Climate change is affecting plant populations on mountains, causing species from lower elevations to move upslope and leading to a decrease in species that reside at higher elevations. It's anticipated that plant communities at high elevations will increasingly mirror those found at lower elevations, yet verifying this hypothesis is challenging due to the absence of baseline and future community predictions and hurdles in studying the introduction of new species at community level. To tackle these challenges, we conducted 44 transplant experiments along 22 elevational gradients throughout the Northern Hemisphere. By relocating communities from higher to lower elevations, we mimicked the effects of warming and allowed for the colonization of species from lower elevations. We measured how quickly and to what degree communities at higher elevations, subjected to warming, changed to reflect the species composition found in lower elevation communities, in comparison to control groups from both elevation levels. 

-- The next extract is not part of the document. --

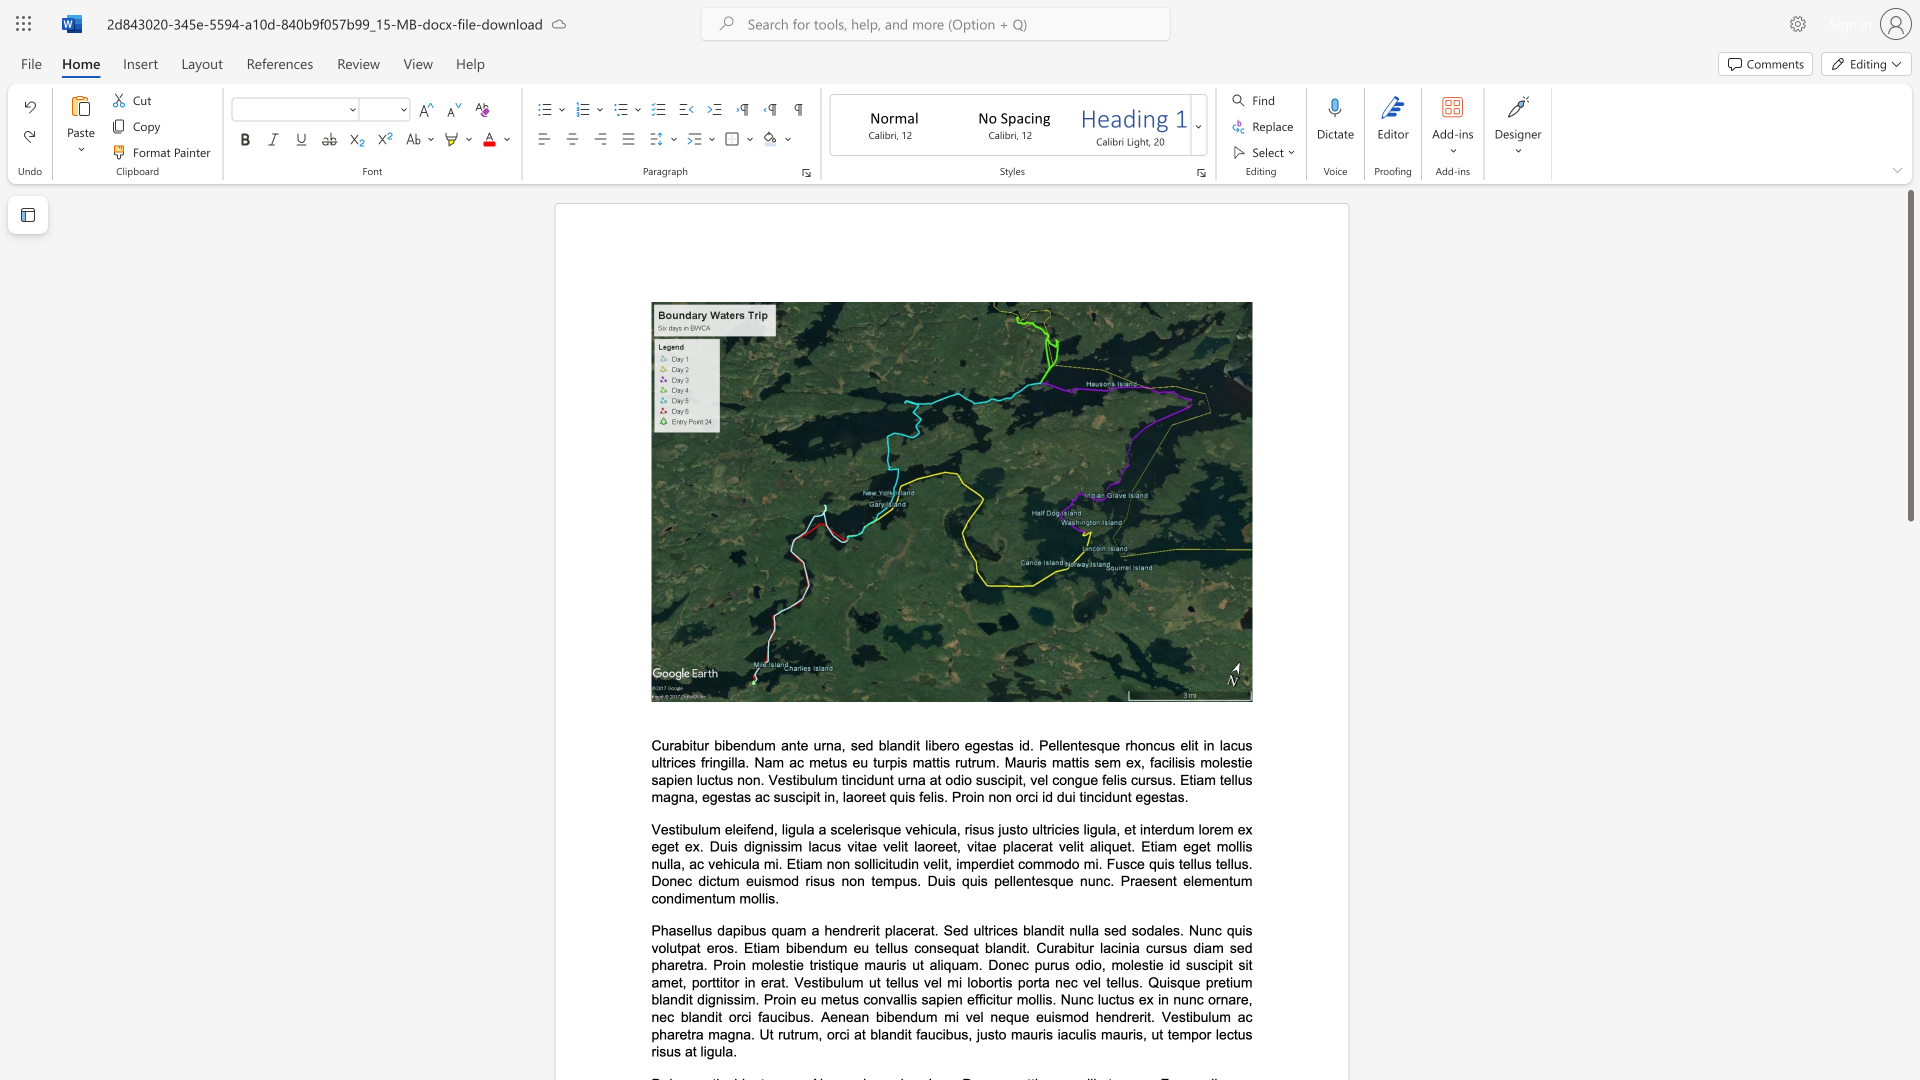 Image resolution: width=1920 pixels, height=1080 pixels. What do you see at coordinates (783, 1017) in the screenshot?
I see `the subset text "ibus. Aenean bibendum mi vel neque euismod hendrerit. Vestibulum ac pharetra magna. Ut rutrum, orci at blandit faucibus, justo mauris iaculis" within the text "Phasellus dapibus quam a hendrerit placerat. Sed ultrices blandit nulla sed sodales. Nunc quis volutpat eros. Etiam bibendum eu tellus consequat blandit. Curabitur lacinia cursus diam sed pharetra. Proin molestie tristique mauris ut aliquam. Donec purus odio, molestie id suscipit sit amet, porttitor in erat. Vestibulum ut tellus vel mi lobortis porta nec vel tellus. Quisque pretium blandit dignissim. Proin eu metus convallis sapien efficitur mollis. Nunc luctus ex in nunc ornare, nec blandit orci faucibus. Aenean bibendum mi vel neque euismod hendrerit. Vestibulum ac pharetra magna. Ut rutrum, orci at blandit faucibus, justo mauris iaculis mauris, ut tempor lectus risus at ligula."` at bounding box center [783, 1017]. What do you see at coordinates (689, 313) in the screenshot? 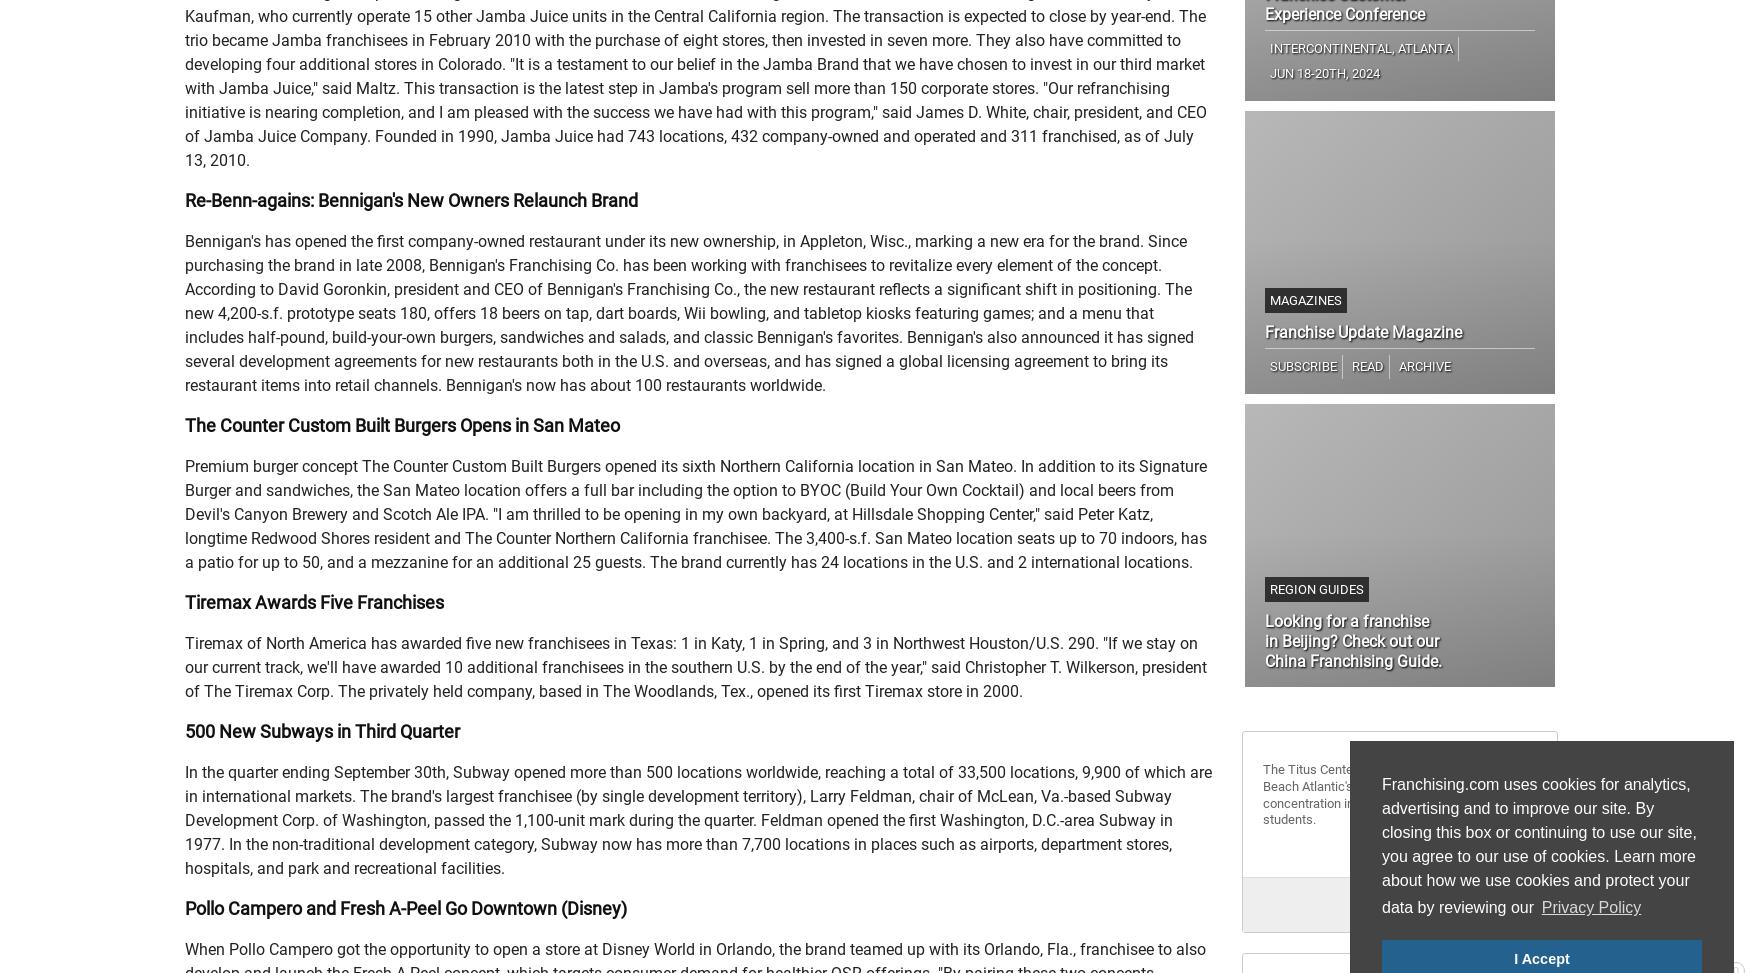
I see `'Bennigan's has opened the first company-owned restaurant under its new ownership, in Appleton, Wisc., marking a new era for the brand. Since purchasing the brand in late 2008, Bennigan's Franchising Co. has been working with franchisees to revitalize every element of the concept. According to David Goronkin, president and CEO of Bennigan's Franchising Co., the new restaurant reflects a significant shift in positioning. The new 4,200-s.f. prototype seats 180, offers 18 beers on tap, dart boards, Wii bowling, and tabletop kiosks featuring games; and a menu that includes half-pound, build-your-own burgers, sandwiches and salads, and classic Bennigan's favorites. Bennigan's also announced it has signed several development agreements for new restaurants both in the U.S. and overseas, and has signed a global licensing agreement to bring its restaurant items into retail channels. Bennigan's now has about 100 restaurants worldwide.'` at bounding box center [689, 313].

We observed that plant communities from higher elevations started to adopt the characteristics of those from lower elevations, especially under more intense warming conditions. Significant changes were noted in the first year following transplantation, though the rate of change decreased over time, leaving the communities distinct from those at both the original and new elevations by the end of the study. These transformations were equally driven by the arrival of new species and changes in the abundance of high-elevation species, although the extent of change varied across the studies. 

Our study highlights that while high-elevation communities affected by warming may start to resemble current lower elevation communities, they ultimately form a unique mix of species from both high and low elevations. This finding underscores that the future of high-elevation communities is predictable only to a degree and that the dynamics of such transient non-equilibrium states need to be better understood for ecological forecasting and conservation planning.